Entries excerpted from a collection
__________

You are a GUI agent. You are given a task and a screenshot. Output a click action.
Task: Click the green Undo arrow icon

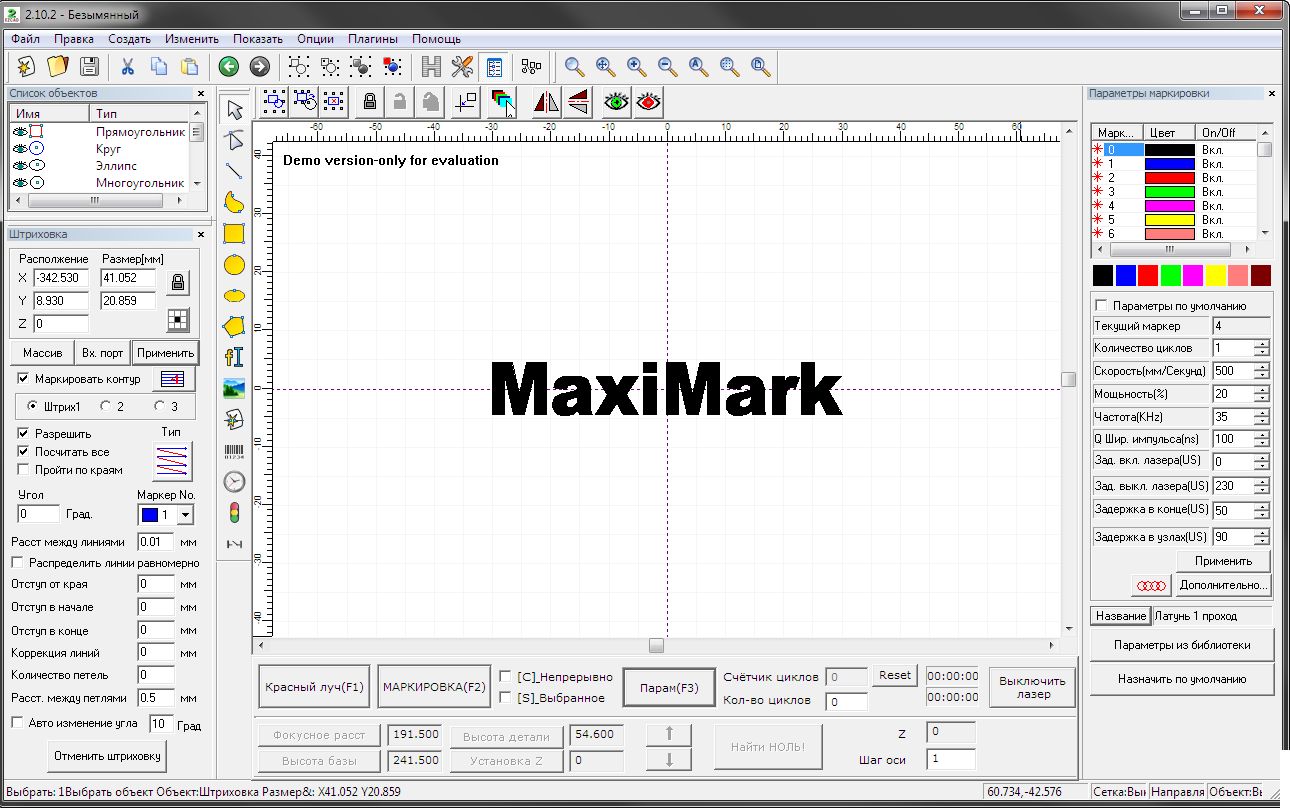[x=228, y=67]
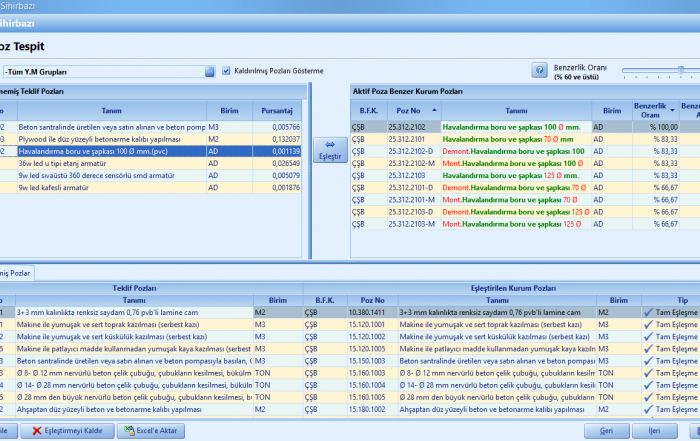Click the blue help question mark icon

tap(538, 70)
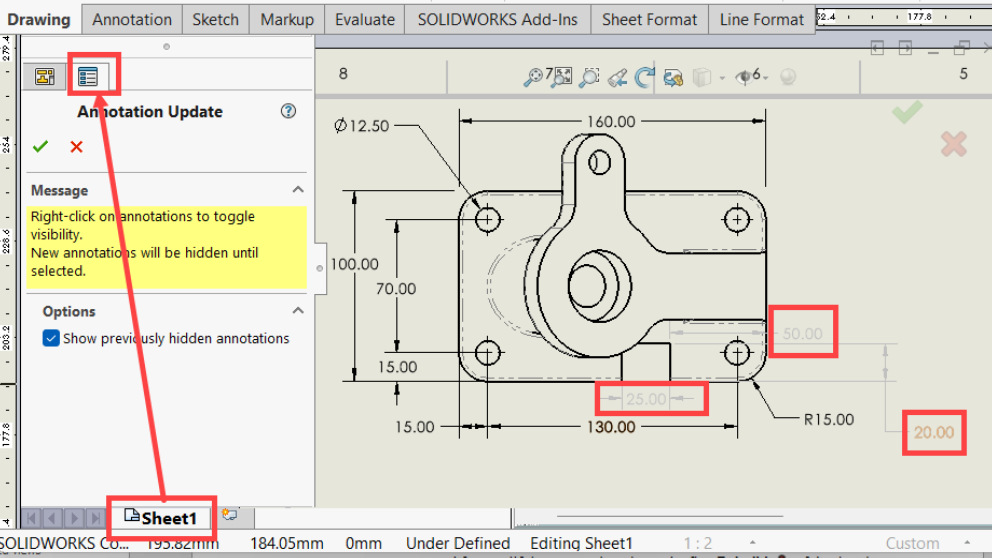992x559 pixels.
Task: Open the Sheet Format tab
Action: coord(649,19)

__________

* [Given task]: Copy every entry above word for word, omitting the pictures.

* [Response for this exercise]:
You are a GUI agent. You are given a task and a screenshot. Output a click action.
Task: Click the green Undo arrow icon

[x=228, y=67]
Click the blue help question mark icon

tap(538, 70)
992x559 pixels.
Task: Open the Sheet Format tab
Action: coord(649,19)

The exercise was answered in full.